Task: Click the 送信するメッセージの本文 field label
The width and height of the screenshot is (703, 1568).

--

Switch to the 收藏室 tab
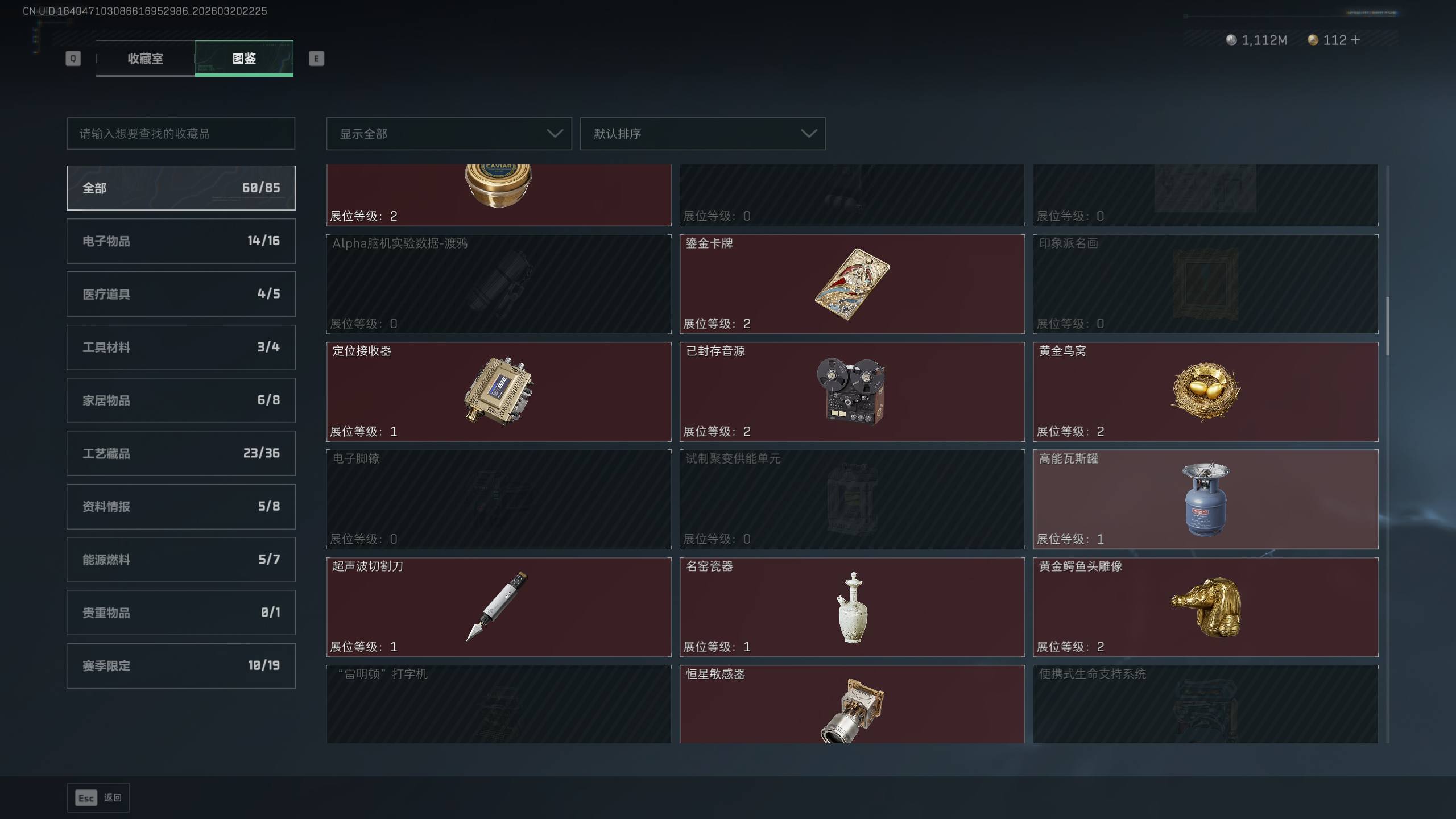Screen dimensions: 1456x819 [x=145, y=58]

==

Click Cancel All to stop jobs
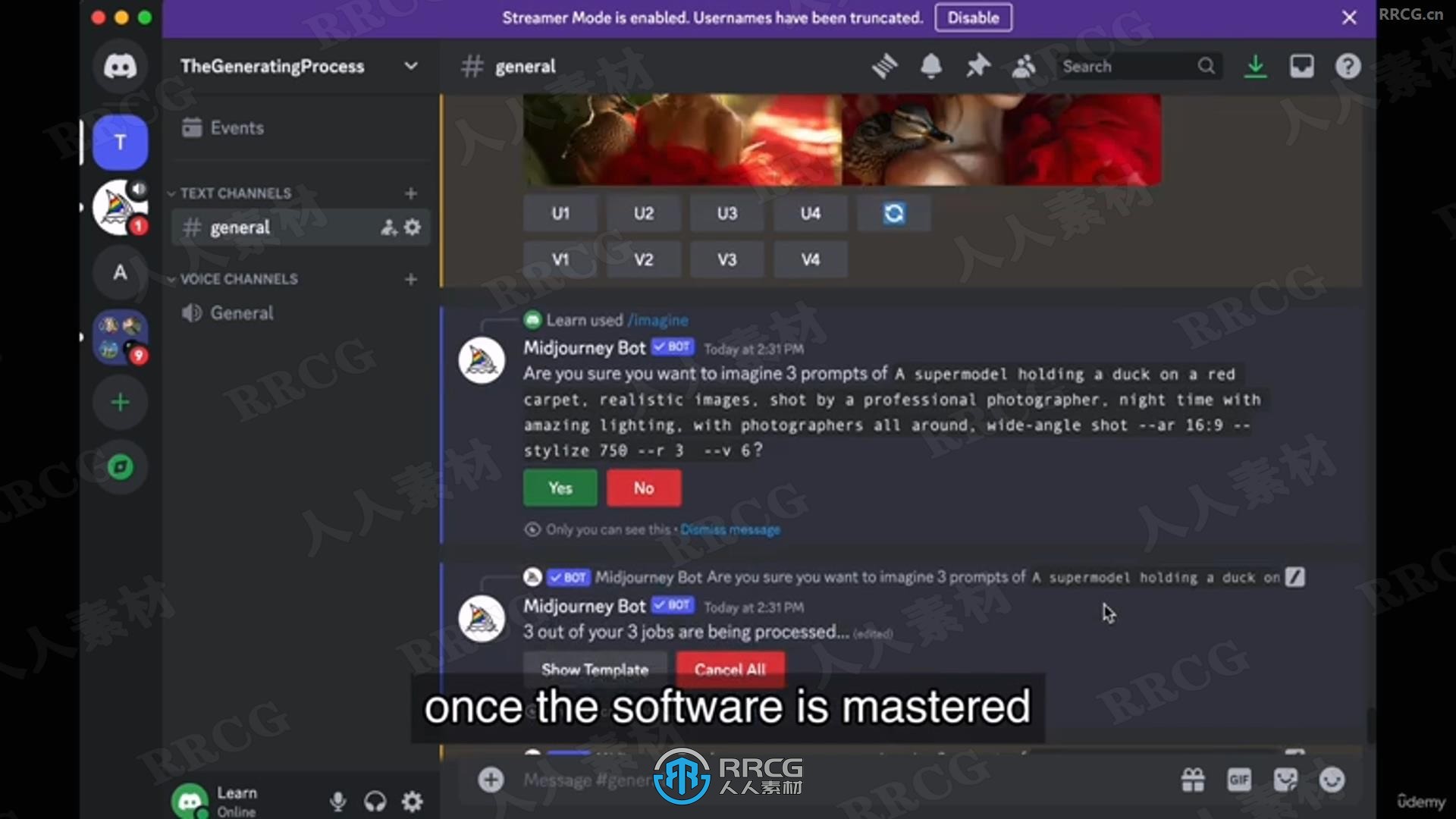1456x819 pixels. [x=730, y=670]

● TASK DIRECTIONS
In the listing above, locate the line containing "Task: Click the 送信するメッセージの本文 field label" and the line containing "The width and". Extract those two lines and every line between them, exactly as written, and only those.

● ANSWER FOR THE TASK
Task: Click the 送信するメッセージの本文 field label
The width and height of the screenshot is (703, 1568).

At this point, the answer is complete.